S3 is a cloud file storage service by Amazon

## Features

| Feature                                        | Supported |
|------------------------------------------------|-----------|
| [Batch Mode](#batch-mode)                      | ✅         |
| [Deduplication](#deduplication)                | ℹ️️       |
| [Folder Macros](#organizing-data-into-folders) | ✅         |

## Configuration

Jitsu supports both Access Key based authentication and IAM Role based authentication for Redshift data warehouse.

### General parameters

| Parameter name            | Description                                                                                                                                       |
|---------------------------|---------------------------------------------------------------------------------------------------------------------------------------------------|
| **Authentication Method** | `accessKey` - Access Key based authentication, `iam` - IAM Role based authentication                                                              |
| **S3 Region**             | AWS Region of S3 bucket                                                                                                                           |
| **S3 Bucket Name**        | S3 Bucket Name                                                                                                                                    |
| **Folder**                | Folder in the block storage bucket where files will be stored                                                                                     |
| **Format**                | Format of the files stored in the block storage: `ndjson` - Newline Delimited JSON, `ndjson_flat` - Newline Delimited JSON flattened, `csv` - CSV |
| **Compression**           | Compression algorithm used for the files stored in the block storage: `gzip` - GZIP, `none` - no compression.                                     |

Configuration settings depend on the selected authentication method.

_Given material_

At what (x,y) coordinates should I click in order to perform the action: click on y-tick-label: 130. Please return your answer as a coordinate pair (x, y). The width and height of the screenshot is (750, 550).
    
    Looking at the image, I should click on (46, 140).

_Assigned task_
Reproduce the S3 documentation text from above in full, word for word.

_Answer space_
S3 is a cloud file storage service by Amazon

## Features

| Feature                                        | Supported |
|------------------------------------------------|-----------|
| [Batch Mode](#batch-mode)                      | ✅         |
| [Deduplication](#deduplication)                | ℹ️️       |
| [Folder Macros](#organizing-data-into-folders) | ✅         |

## Configuration

Jitsu supports both Access Key based authentication and IAM Role based authentication for Redshift data warehouse.

### General parameters

| Parameter name            | Description                                                                                                                                       |
|---------------------------|---------------------------------------------------------------------------------------------------------------------------------------------------|
| **Authentication Method** | `accessKey` - Access Key based authentication, `iam` - IAM Role based authentication                                                              |
| **S3 Region**             | AWS Region of S3 bucket                                                                                                                           |
| **S3 Bucket Name**        | S3 Bucket Name                                                                                                                                    |
| **Folder**                | Folder in the block storage bucket where files will be stored                                                                                     |
| **Format**                | Format of the files stored in the block storage: `ndjson` - Newline Delimited JSON, `ndjson_flat` - Newline Delimited JSON flattened, `csv` - CSV |
| **Compression**           | Compression algorithm used for the files stored in the block storage: `gzip` - GZIP, `none` - no compression.                                     |

Configuration settings depend on the selected authentication method.